Earlier today we got the latest Chinese retail sales for November, which have continued the resilience of the last three months. The lack of a second wave, as well as the Golden Week holiday and Singles Day, helped November retail sales rise 5%, the fourth successive monthly gain, putting the Chinese economy on course for a much better end to the year than would have been thought possible only a few months ago. The rebound in consumer activity was primarily driven by sales of communications sales equipment like mobile phones, which rose over 40%, as well as sales of motor vehicles which saw a rise of 11.8%. Despite the big improvement in consumer spending in recent months, Chinese retail sales still remain below the levels we saw at the end of last year, when they were at 8%, and they are still down 4.8% year-to-date. Industrial production also stayed resilient; it was already back at pre-pandemic levels at 6.9% in October, coming in at 7%, and the best levels since March 2019

Markets here in Europe look set to open slightly lower as we look ahead to a day of significant UK economic data. The upcoming tightening of restrictions across London and the south-east are another hammer blow to the ailing hospitality industry, with today's latest unemployment numbers set to be one of many sobering signposts of the economic damage caused by Covid-19 over the next few months. Even before yesterday’s announcement of tighter restrictions, the outlook for UK unemployment had started to look much bleaker in recent months, with some notable increases in the last three months or so. Since July we’ve seen a big jump from 4.1% to 4.8% in September, and this is likely to continue to rise for several months to come, with another jump to 5.1% for the three months to October expected in the next hour or so.
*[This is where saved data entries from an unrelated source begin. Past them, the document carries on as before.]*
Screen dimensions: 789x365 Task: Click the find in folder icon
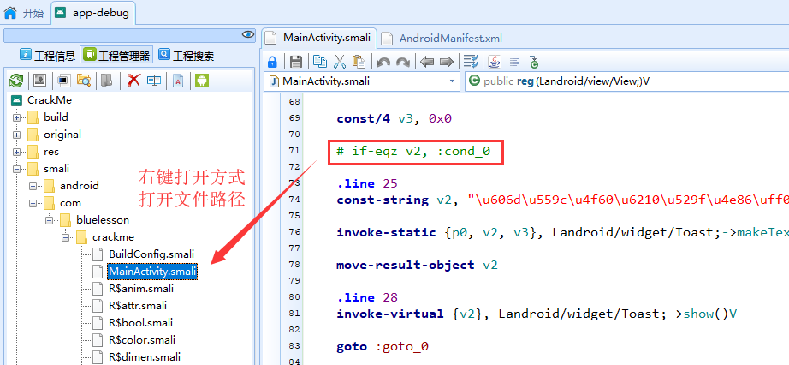point(84,81)
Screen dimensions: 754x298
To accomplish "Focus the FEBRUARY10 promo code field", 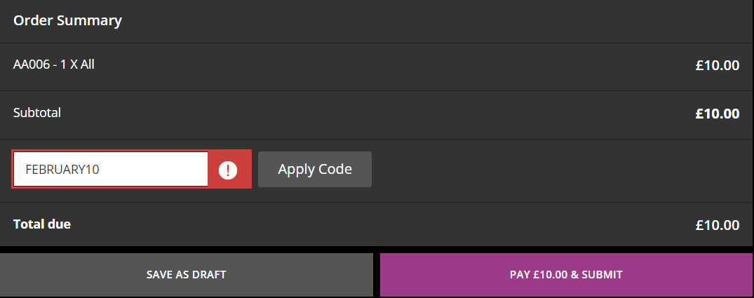I will pos(111,169).
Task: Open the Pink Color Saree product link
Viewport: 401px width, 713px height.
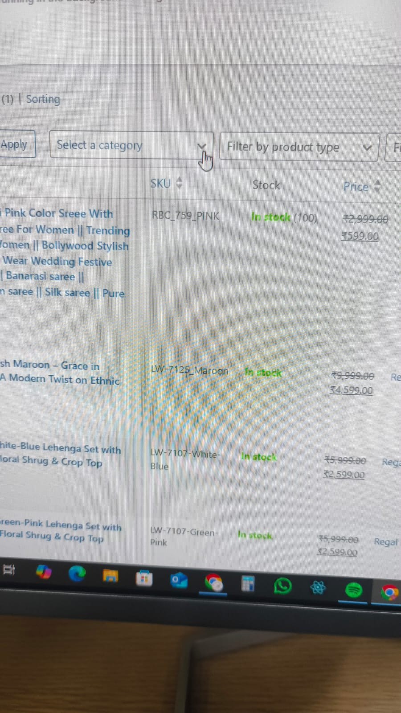Action: tap(65, 253)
In the latest spending review, chancellor Rishi Sunak forecast that unemployment could well peak in the second quarter of 2021 at 7.5%, and to that end he said that he would put aside £3bn to deliver a new thtee-year restart programme for those longer-term unemployed, to try and get them back into work. While this is very welcome, along with the furlough scheme which has now been extended into March, it is likely to have come too late for a lot of people in vulnerable jobs, given that a lot of employers decided to make a start on reducing headcount when the November lockdown was announced. This could accelerate further in the coming months given yesterday’s tier 3 restrictions announcement.

Unless further help is forthcoming over the next couple of months, for some of these ordinarily solid businesses, we may find that when we finally come out of the other side of this dystopian nightmare that a good number of these businesses may well not be around for us to enjoy. In which case, we could get a further acceleration of the headline rate after Christmas and new year as the jobless rate continues to rise, vaccine or not.  The monthly jobless claims total is already running at 7.3%, a level which is likely to more accurately reflect where the UK jobs market currently is at the moment, with the risk this is likely to edge back up again, with the numbers for November expected to tick higher, as a result of the tighter restrictions during last month, with more losses expected to come as we head into 2021.
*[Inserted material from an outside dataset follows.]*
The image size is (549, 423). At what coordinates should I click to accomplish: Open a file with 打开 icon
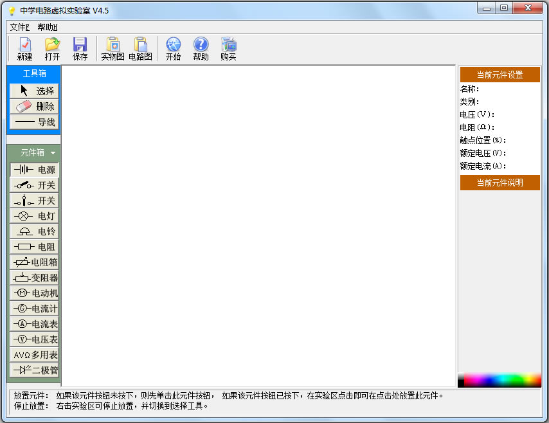click(52, 49)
EUR/USD – continues to struggle near the 1.2180 area, with wider resistance at 1.2230. Needs to stay above support at 1.2060/70 to maintain upward bias towards 1.2550. Only a move below 1.2020 negates the upside scenario  

GBP/USD – ran out of steam at the 1.3445 area before slipping back but still above the 50-day MA and 1.3130 area. A break below 1.3100 opens up a move towards 1.2850. Need to get back above the 1.3450 area to stabilise and retarget the highs.

EUR/GBP – rebounded from the 0.9045 yesterday, however the air still looks thin above the 0.9200 area. A move to 0.9300 and the September peaks remains a possibility while above 0.8980.

USD/JPY – continues to trade in a fairly tight range with resistance at the 104.70 area, and while below the risk remains for a move back to the November lows at 103.18.